Here's an article I saw in the Toronto Star newspaper on-line edition for December 5, 2013. Written by Raveena Aulakh it discusses how the fault that triggered the March 11, 2011 9.0 Magnitude earthquake was formed in a slippery layer of clay, and could help another earthquake become a bigger earthquake in the area.
The fault that produced the monster 9.0-magnitude earthquake off the northwest coast of Japan in March 2011, triggering a tsunami and killing more than 18,000 people, was formed in a layer of Pacific clay that is extremely thin and particularly slippery, says new deep-sea research.

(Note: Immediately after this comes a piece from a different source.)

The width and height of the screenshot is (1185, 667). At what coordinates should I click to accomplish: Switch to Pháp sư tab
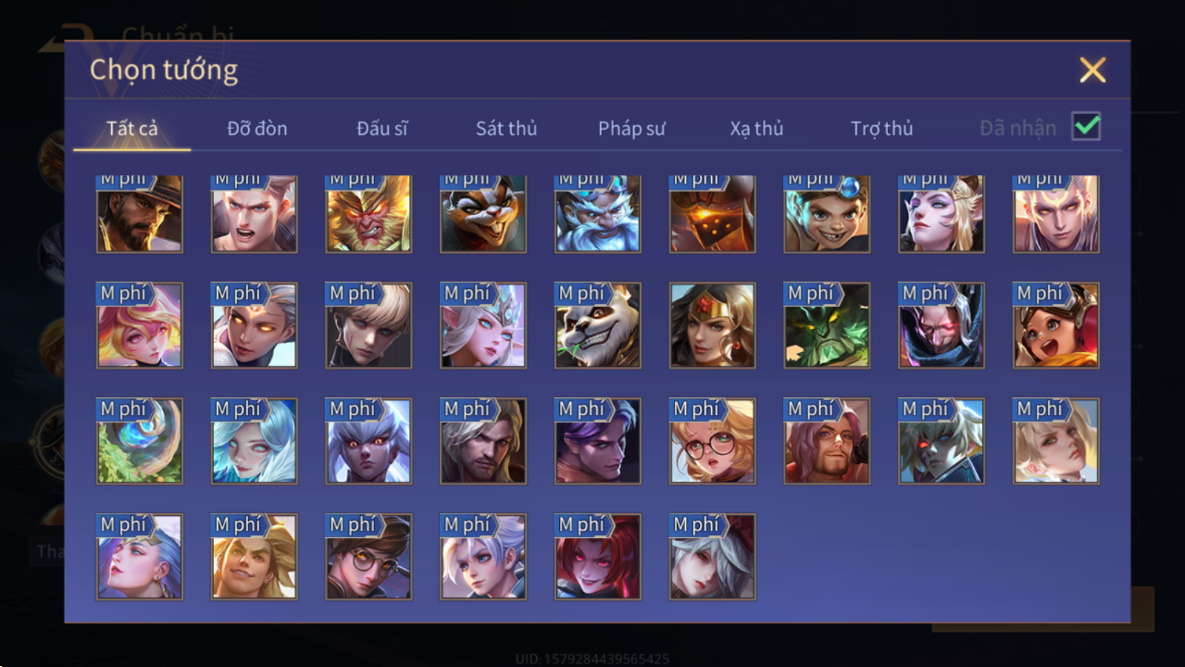click(632, 128)
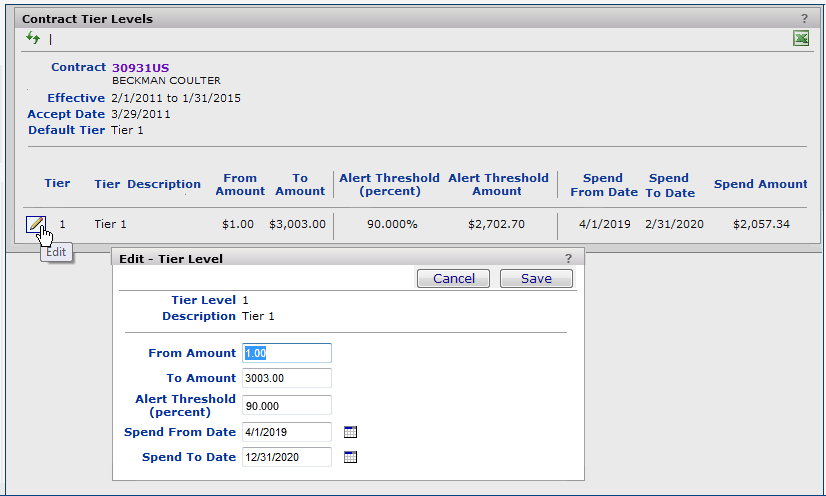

This clay is found throughout the northwestern Pacific Ocean, said Christie Rowe, assistant professor with the department of earth and planetary sciences at McGill University in Montreal.
“The risk of rare, very large earthquakes and tsunamis from Japan, Russia and across the Aleutians may be greater than we knew before 2011,” she said in an interview.
The thin, slippery clay lubricated the fault and made the earthquake grow larger toward the ocean floor, which increased the potential for causing a large tsunami, said Rowe.
It doesn’t mean there will be more earthquakes, but the clay may help an earthquake get bigger once it starts.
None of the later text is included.